• _Data for this task_:

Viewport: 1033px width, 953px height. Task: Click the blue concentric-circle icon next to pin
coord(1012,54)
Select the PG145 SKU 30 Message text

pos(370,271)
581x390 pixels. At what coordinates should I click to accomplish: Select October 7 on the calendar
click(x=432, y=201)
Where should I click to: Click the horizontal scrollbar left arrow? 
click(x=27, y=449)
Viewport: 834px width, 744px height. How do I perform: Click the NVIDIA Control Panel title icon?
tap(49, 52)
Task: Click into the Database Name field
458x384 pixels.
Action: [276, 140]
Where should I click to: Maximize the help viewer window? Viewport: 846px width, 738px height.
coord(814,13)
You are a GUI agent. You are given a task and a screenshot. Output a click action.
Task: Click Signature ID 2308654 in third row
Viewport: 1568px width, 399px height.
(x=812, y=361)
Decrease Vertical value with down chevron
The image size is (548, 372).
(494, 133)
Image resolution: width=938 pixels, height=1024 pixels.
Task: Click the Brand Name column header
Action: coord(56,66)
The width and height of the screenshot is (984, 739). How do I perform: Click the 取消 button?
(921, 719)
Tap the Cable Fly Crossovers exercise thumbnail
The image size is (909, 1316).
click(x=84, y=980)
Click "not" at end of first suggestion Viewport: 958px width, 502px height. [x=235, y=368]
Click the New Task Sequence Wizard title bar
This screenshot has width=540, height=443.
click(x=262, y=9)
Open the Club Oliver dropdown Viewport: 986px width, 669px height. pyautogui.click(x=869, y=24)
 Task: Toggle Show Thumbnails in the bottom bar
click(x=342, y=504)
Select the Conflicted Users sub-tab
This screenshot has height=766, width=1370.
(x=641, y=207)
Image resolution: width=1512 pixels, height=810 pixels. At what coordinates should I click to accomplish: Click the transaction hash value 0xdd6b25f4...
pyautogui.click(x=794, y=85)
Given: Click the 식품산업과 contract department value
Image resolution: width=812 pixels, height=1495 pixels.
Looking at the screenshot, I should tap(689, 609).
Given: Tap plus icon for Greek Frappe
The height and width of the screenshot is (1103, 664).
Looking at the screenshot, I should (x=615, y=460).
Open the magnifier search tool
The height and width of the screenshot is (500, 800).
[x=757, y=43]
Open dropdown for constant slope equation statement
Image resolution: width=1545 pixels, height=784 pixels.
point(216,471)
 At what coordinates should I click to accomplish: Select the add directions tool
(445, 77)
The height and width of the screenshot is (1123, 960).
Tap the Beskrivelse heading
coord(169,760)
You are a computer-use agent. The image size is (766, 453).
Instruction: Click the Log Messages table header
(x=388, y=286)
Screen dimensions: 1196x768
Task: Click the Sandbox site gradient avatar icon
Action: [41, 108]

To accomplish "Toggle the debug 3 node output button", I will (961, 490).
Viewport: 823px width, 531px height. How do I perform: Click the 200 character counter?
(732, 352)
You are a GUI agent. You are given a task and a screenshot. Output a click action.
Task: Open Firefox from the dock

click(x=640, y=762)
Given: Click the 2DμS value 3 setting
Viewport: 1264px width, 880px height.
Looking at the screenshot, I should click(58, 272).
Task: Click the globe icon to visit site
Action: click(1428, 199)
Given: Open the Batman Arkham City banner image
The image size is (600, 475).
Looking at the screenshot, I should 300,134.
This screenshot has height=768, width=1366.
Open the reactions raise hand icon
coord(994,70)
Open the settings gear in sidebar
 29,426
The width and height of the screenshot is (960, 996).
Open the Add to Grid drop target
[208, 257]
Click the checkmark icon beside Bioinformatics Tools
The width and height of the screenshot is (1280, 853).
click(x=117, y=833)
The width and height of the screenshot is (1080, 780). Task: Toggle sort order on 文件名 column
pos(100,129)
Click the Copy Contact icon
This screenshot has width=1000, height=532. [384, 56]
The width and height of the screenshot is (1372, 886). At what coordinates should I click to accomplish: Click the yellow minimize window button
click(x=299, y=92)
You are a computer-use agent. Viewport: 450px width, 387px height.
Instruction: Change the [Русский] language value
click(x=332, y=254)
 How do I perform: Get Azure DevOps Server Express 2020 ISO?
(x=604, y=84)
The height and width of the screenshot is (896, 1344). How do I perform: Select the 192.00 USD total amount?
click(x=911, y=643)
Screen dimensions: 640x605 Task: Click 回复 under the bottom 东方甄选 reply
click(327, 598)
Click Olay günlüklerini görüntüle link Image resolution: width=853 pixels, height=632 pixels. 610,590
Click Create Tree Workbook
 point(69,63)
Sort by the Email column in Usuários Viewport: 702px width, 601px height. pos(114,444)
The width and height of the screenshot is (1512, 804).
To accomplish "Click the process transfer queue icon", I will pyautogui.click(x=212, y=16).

• _Exercise objective_:
Restate every record above, exactly, in full.

• _Final answer_:
Viewport: 1033px width, 953px height. Task: Click the blue concentric-circle icon next to pin
coord(1012,54)
Select the PG145 SKU 30 Message text

pos(370,271)
581x390 pixels. At what coordinates should I click to accomplish: Select October 7 on the calendar
click(x=432, y=201)
Where should I click to: Click the horizontal scrollbar left arrow? 
click(x=27, y=449)
Viewport: 834px width, 744px height. How do I perform: Click the NVIDIA Control Panel title icon?
tap(49, 52)
Task: Click into the Database Name field
458x384 pixels.
Action: [276, 140]
Where should I click to: Maximize the help viewer window? Viewport: 846px width, 738px height.
coord(814,13)
You are a GUI agent. You are given a task and a screenshot. Output a click action.
Task: Click Signature ID 2308654 in third row
Viewport: 1568px width, 399px height.
(x=812, y=361)
Decrease Vertical value with down chevron
The image size is (548, 372).
(494, 133)
Image resolution: width=938 pixels, height=1024 pixels.
Task: Click the Brand Name column header
Action: coord(56,66)
The width and height of the screenshot is (984, 739). How do I perform: Click the 取消 button?
(921, 719)
Tap the Cable Fly Crossovers exercise thumbnail
The image size is (909, 1316).
click(x=84, y=980)
Click "not" at end of first suggestion Viewport: 958px width, 502px height. [x=235, y=368]
Click the New Task Sequence Wizard title bar
This screenshot has width=540, height=443.
click(x=262, y=9)
Open the Club Oliver dropdown Viewport: 986px width, 669px height. pyautogui.click(x=869, y=24)
 Task: Toggle Show Thumbnails in the bottom bar
click(x=342, y=504)
Select the Conflicted Users sub-tab
This screenshot has height=766, width=1370.
(x=641, y=207)
Image resolution: width=1512 pixels, height=810 pixels. At what coordinates should I click to accomplish: Click the transaction hash value 0xdd6b25f4...
pyautogui.click(x=794, y=85)
Given: Click the 식품산업과 contract department value
Image resolution: width=812 pixels, height=1495 pixels.
Looking at the screenshot, I should tap(689, 609).
Given: Tap plus icon for Greek Frappe
The height and width of the screenshot is (1103, 664).
Looking at the screenshot, I should (x=615, y=460).
Open the magnifier search tool
The height and width of the screenshot is (500, 800).
[x=757, y=43]
Open dropdown for constant slope equation statement
Image resolution: width=1545 pixels, height=784 pixels.
point(216,471)
 At what coordinates should I click to accomplish: Select the add directions tool
(445, 77)
The height and width of the screenshot is (1123, 960).
Tap the Beskrivelse heading
coord(169,760)
You are a computer-use agent. The image size is (766, 453).
Instruction: Click the Log Messages table header
(x=388, y=286)
Screen dimensions: 1196x768
Task: Click the Sandbox site gradient avatar icon
Action: [41, 108]

To accomplish "Toggle the debug 3 node output button", I will (961, 490).
Viewport: 823px width, 531px height. How do I perform: Click the 200 character counter?
(732, 352)
You are a GUI agent. You are given a task and a screenshot. Output a click action.
Task: Open Firefox from the dock

click(x=640, y=762)
Given: Click the 2DμS value 3 setting
Viewport: 1264px width, 880px height.
Looking at the screenshot, I should click(58, 272).
Task: Click the globe icon to visit site
Action: click(1428, 199)
Given: Open the Batman Arkham City banner image
The image size is (600, 475).
Looking at the screenshot, I should 300,134.
This screenshot has height=768, width=1366.
Open the reactions raise hand icon
coord(994,70)
Open the settings gear in sidebar
 29,426
The width and height of the screenshot is (960, 996).
Open the Add to Grid drop target
[208, 257]
Click the checkmark icon beside Bioinformatics Tools
The width and height of the screenshot is (1280, 853).
click(x=117, y=833)
The width and height of the screenshot is (1080, 780). Task: Toggle sort order on 文件名 column
pos(100,129)
Click the Copy Contact icon
This screenshot has width=1000, height=532. [384, 56]
The width and height of the screenshot is (1372, 886). At what coordinates should I click to accomplish: Click the yellow minimize window button
click(x=299, y=92)
You are a computer-use agent. Viewport: 450px width, 387px height.
Instruction: Change the [Русский] language value
click(x=332, y=254)
 How do I perform: Get Azure DevOps Server Express 2020 ISO?
(x=604, y=84)
The height and width of the screenshot is (896, 1344). How do I perform: Select the 192.00 USD total amount?
click(x=911, y=643)
Screen dimensions: 640x605 Task: Click 回复 under the bottom 东方甄选 reply
click(327, 598)
Click Olay günlüklerini görüntüle link Image resolution: width=853 pixels, height=632 pixels. 610,590
Click Create Tree Workbook
 point(69,63)
Sort by the Email column in Usuários Viewport: 702px width, 601px height. pos(114,444)
The width and height of the screenshot is (1512, 804).
To accomplish "Click the process transfer queue icon", I will pyautogui.click(x=212, y=16).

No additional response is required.